* Exercise description: Restate each of the lines below word for word and drop every picture.

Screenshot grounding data
»»

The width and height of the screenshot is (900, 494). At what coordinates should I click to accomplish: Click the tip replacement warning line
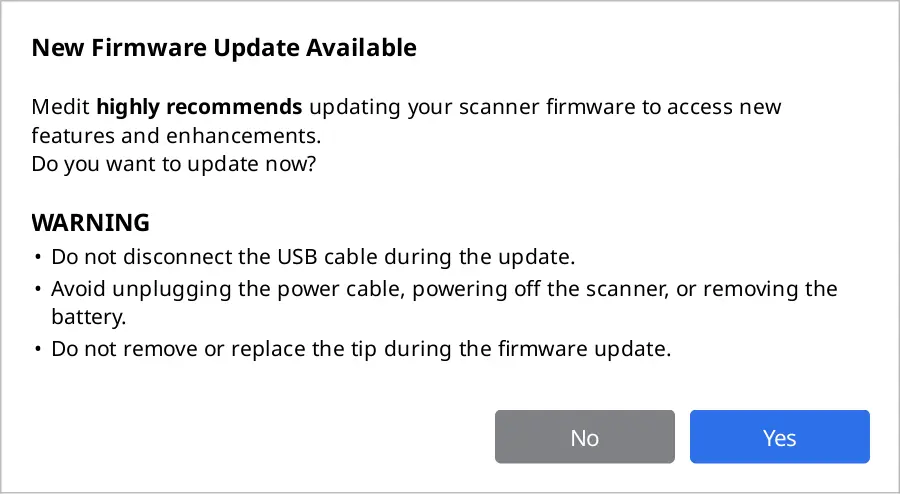(x=358, y=350)
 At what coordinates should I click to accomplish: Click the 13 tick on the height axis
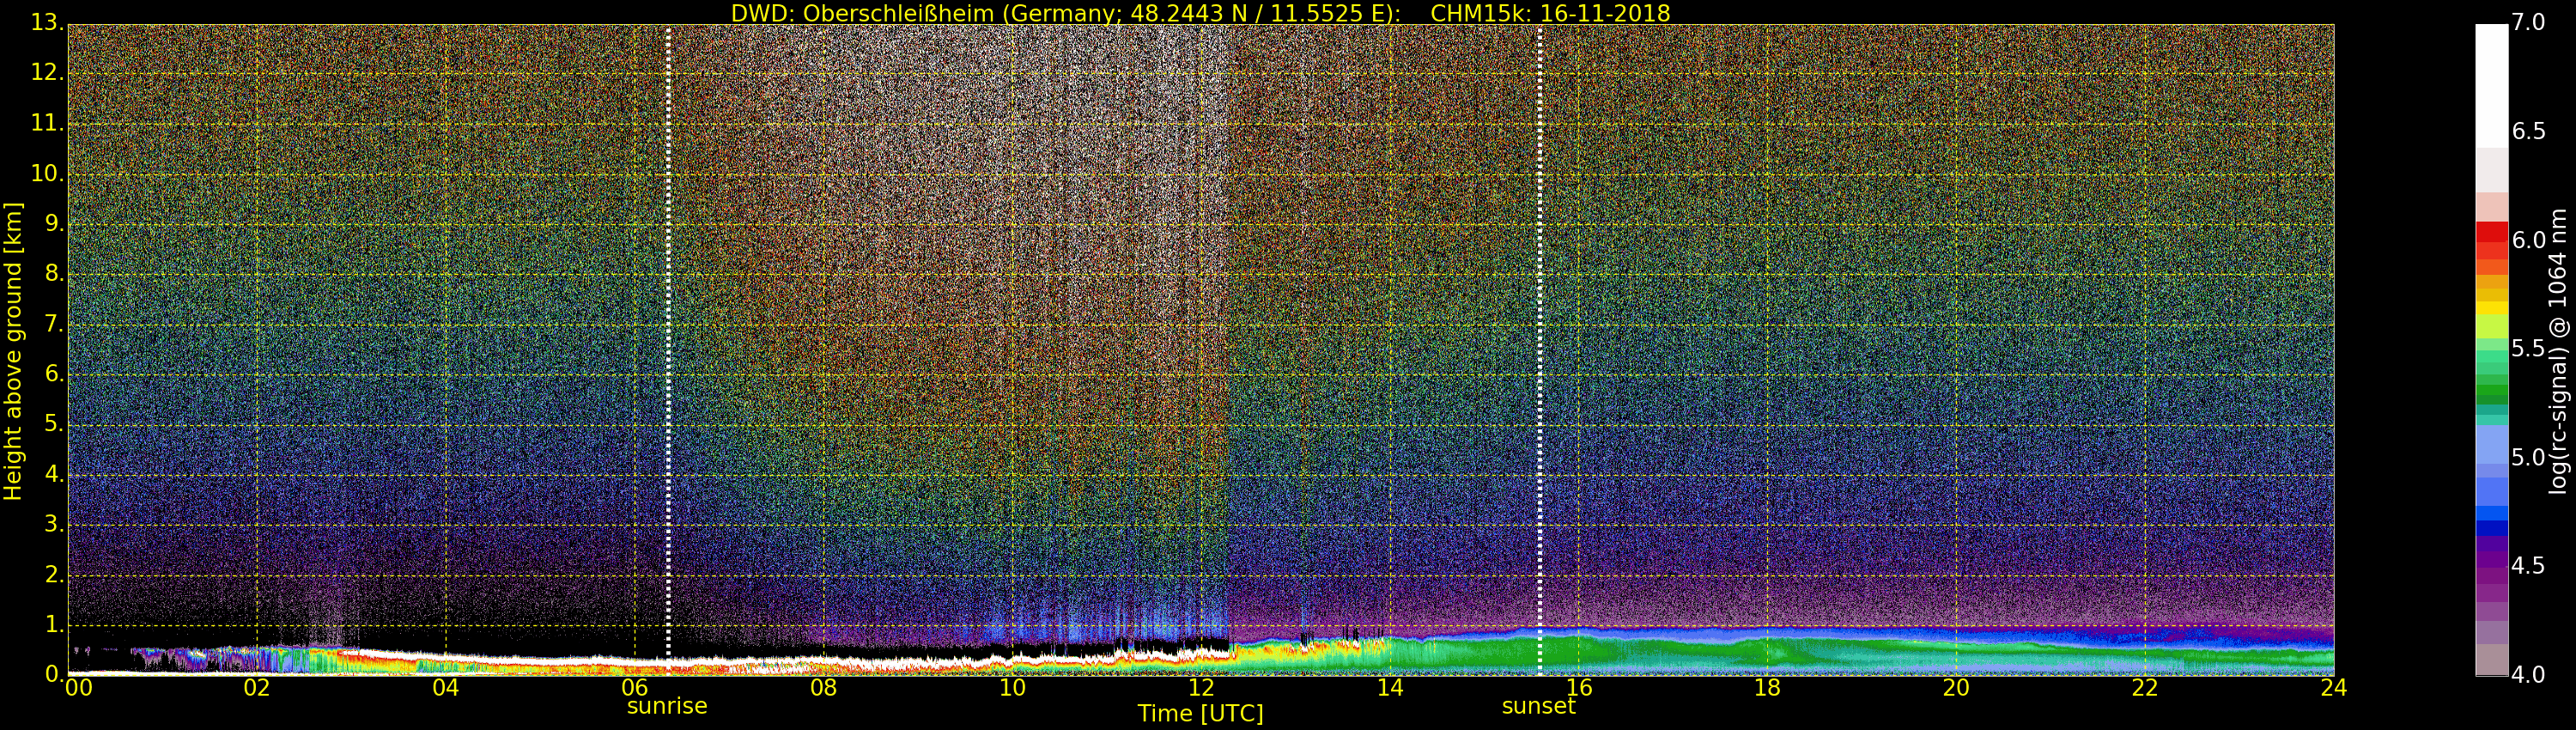[x=46, y=23]
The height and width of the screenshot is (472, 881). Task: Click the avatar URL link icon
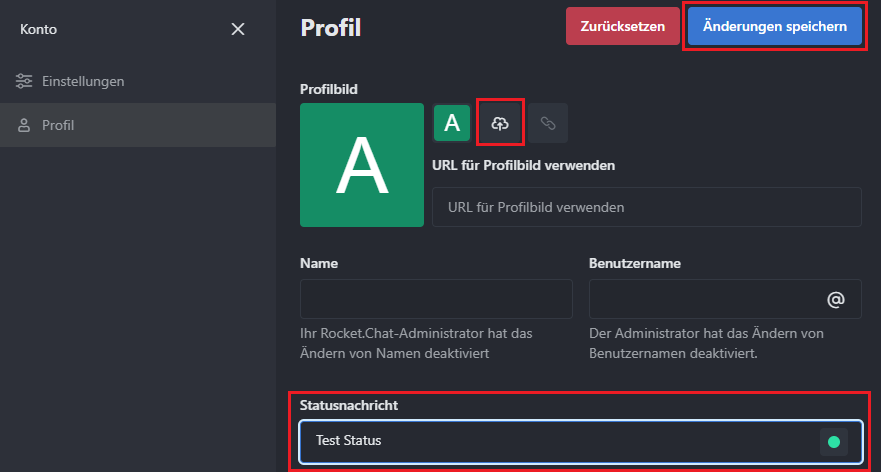[547, 122]
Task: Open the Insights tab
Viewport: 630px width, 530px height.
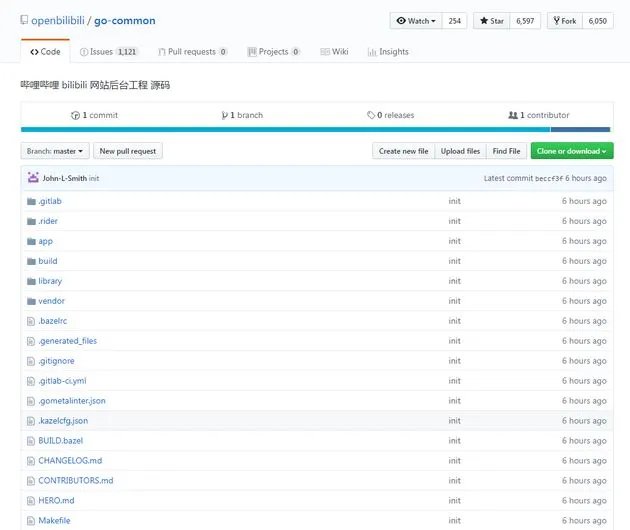Action: coord(388,52)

««

* Output of the task:
The width and height of the screenshot is (900, 494). At what coordinates should I click to accomplish: Click the tip replacement warning line
(x=358, y=350)
 At what coordinates should I click to accomplish: Click the 13 tick on the height axis
[x=46, y=23]
The height and width of the screenshot is (472, 881). Task: Click the avatar URL link icon
[547, 122]
Task: Open the Insights tab
Viewport: 630px width, 530px height.
Action: coord(388,52)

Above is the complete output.